La reputación de un coche no se construye solo con prestaciones, pantallas o acabados. También se construye con esas pequeñas cosas que no deberían llamar la atención. Y cuando llaman la atención, el problema deja de ser pequeño.
La importancia de documentar el caso
Para cualquier propietario que se encuentre en una situación similar, lo recomendable es documentarlo todo: vídeos del ruido, fecha, condiciones en las que aparece, temperatura exterior, si ocurre al abrir el coche, al arrancar, al activar el climatizador o al apagarlo. Cuanto más concreto sea el patrón, más difícil será despachar la reclamación con una explicación genérica.
También conviene pedir siempre la respuesta por escrito. En este caso, el afectado asegura haber recibido una contestación en la que se menciona expresamente el funcionamiento de servomotores y trampillas. Ese tipo de documento puede ser clave si el usuario decide escalar la reclamación, solicitar una segunda opinión técnica o acudir a consumo.

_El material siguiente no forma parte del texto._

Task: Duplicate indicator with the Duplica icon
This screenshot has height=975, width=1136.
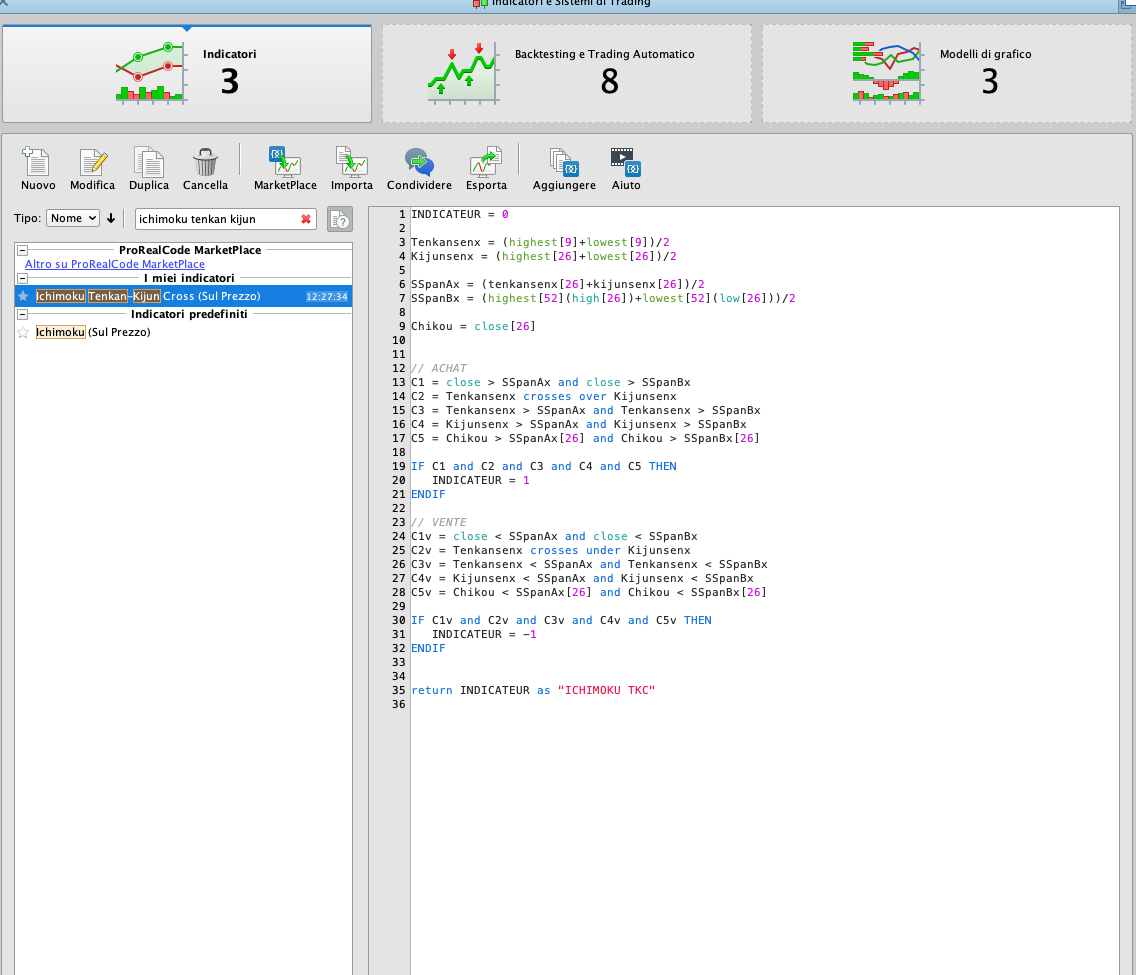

Cupra y el reto de cuidar la experiencia premium
El caso deja una lectura incómoda para Cupra. Una marca que aspira a posicionarse por encima de lo generalista no puede permitirse que un cliente describa el sonido de su coche como un “cerdo roncando” y que la explicación final sea simplemente que todo entra dentro de lo normal.
Puede que técnicamente el vehículo no tenga una avería. Puede que los actuadores estén haciendo exactamente lo que el sistema les ordena. Pero en el mercado actual, donde el cliente paga no solo por moverse sino por sentirse satisfecho con el producto, la normalidad técnica no siempre basta.
Si un ruido es tan evidente que termina convertido en reclamación pública, la marca tiene un problema aunque el diagnóstico diga que no hay avería. Porque el coche puede funcionar, sí. Pero la confianza del propietario empieza a sonar bastante peor.